2024-05-13 Thread Dominik Derigs via Dnsmasq-discuss

Hey Erik,

sorry for the late reply.. I wanted to err on the side of caution this 
time. We have been testing with your patch applied on top of latest 
master for almost four days now and - so far - no new use-after-free 
events occurred. Before, it happened at least once a day. Seems I have 
misinterpreted when SIGALRM is used so I thought your patch wouldn't be 
effective in our case. Sorry for this and thanks for challenging my 
earlier statement.


Best,
Dominik

On 06.05.24 11:39, Erik Karlsson wrote:

Hi Dominik,

Are you sure the patch I sent does not solve this? I think it should 
or are there more places where a lease_update_dns(0) is missing? 
Alternatively, can there be dangling pointers left even 
after lease_update_dns has been run?


Best regards,
Erik

Den mån 6 maj 2024 07:14Dominik Derigs via Dnsmasq-discuss 
 skrev:


Hey Simon,

we found a bug resulting in a use-after-free returning garbage
data and possibly crash when using DHCP + stale cache data.

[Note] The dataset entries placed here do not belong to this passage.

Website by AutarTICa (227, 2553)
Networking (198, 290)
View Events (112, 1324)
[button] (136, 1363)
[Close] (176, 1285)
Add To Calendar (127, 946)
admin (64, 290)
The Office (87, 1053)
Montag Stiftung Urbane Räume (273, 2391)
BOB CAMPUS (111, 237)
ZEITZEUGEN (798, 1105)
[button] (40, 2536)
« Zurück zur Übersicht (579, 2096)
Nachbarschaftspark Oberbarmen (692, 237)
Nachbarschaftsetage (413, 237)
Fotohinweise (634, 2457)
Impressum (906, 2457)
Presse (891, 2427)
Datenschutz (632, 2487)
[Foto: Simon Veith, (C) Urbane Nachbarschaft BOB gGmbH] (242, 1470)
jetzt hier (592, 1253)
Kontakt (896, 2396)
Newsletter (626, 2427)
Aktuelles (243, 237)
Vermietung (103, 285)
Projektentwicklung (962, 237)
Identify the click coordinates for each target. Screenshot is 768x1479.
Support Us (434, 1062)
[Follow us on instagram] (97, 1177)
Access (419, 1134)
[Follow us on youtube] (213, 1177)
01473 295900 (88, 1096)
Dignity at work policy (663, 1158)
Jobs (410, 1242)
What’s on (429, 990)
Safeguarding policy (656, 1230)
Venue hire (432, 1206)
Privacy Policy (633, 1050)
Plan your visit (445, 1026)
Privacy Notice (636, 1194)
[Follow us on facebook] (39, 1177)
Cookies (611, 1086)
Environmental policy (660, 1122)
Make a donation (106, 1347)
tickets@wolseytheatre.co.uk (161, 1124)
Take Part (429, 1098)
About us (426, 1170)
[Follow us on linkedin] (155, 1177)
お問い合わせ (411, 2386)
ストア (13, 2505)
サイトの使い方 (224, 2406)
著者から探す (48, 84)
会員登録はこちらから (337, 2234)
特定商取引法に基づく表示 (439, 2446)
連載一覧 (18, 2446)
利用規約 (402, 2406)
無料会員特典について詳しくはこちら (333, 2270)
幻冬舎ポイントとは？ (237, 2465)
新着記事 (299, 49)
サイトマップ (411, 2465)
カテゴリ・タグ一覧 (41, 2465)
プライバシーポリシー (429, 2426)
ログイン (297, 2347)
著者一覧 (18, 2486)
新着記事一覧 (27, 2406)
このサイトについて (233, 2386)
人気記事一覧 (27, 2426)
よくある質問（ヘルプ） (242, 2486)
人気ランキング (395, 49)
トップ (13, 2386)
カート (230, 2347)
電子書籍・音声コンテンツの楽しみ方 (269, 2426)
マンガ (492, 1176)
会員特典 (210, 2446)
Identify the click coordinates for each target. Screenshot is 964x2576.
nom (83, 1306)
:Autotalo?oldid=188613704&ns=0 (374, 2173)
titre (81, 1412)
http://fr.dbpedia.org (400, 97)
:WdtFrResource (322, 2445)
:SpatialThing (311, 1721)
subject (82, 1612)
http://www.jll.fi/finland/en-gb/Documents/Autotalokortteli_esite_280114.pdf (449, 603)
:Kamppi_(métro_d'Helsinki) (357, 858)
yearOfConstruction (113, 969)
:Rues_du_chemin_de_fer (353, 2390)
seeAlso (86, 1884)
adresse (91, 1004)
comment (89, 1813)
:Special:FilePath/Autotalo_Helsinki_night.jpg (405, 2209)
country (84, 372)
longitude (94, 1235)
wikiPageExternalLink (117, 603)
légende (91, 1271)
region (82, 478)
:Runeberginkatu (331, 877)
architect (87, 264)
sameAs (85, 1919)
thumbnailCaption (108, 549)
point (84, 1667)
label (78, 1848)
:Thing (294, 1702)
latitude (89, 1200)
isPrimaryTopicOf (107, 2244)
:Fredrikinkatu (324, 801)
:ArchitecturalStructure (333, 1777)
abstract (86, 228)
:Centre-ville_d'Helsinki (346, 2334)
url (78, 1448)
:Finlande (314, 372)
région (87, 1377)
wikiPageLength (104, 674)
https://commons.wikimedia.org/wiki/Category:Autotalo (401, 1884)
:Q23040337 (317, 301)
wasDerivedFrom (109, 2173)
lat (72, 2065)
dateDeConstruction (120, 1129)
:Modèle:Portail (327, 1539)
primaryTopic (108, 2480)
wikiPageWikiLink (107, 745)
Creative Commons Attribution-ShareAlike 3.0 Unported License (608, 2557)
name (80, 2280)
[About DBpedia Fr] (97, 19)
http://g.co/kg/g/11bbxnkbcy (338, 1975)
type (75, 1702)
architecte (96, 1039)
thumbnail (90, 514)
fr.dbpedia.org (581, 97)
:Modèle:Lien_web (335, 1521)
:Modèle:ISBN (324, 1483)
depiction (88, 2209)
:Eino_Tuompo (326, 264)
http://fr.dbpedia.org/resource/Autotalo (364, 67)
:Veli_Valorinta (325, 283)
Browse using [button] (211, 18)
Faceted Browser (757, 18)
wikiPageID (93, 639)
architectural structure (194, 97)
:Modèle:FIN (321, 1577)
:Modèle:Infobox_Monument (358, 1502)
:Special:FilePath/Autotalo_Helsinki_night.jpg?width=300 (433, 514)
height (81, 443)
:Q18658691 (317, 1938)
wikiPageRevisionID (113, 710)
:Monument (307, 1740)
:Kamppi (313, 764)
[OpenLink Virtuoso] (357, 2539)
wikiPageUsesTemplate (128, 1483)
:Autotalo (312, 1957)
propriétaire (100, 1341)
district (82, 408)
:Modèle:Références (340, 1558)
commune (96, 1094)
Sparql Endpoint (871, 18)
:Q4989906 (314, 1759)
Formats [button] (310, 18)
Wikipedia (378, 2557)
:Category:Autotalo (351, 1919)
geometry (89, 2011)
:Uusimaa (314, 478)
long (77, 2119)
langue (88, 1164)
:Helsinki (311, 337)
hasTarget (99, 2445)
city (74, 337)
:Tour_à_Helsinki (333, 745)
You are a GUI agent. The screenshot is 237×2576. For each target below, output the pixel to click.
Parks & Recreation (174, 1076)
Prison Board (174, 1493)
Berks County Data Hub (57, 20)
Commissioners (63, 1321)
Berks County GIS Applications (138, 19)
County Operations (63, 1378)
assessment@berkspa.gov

The bug is triggered when using DHCP and a lease expires. It's
name is then free'd in kill_name() + do_script_run(). When the PTR
record is queried thereafter and use-stale-cache is enabled,
dnsmasq accesses this dangling pointer and returns random data -
often a string containing a few control characters, once dnsmasq
even SEGFAULTed.

Related dnsmasq.log:

|May 5 19:00:00 dnsmasq[4395]: query[PTR]
141.2.168.192.in-addr.arpa from 127.0.0.1 May 5 19:00:00
dnsmasq[4395]: DHCP 192.168.2.141 is  May 5
19:00:00 dnsmasq[4395]: forwarded 141.2.168.192.in-addr.arpa to
1.0.0.1|

The final immediate "forwarded" line comes from dnsmasq itself and
confirms that this was triggered by use-stale-cache.

Best,
Dominik

P.S.: The patch recently sent by Erik Karlsson doesn't fix this,
it touches other code.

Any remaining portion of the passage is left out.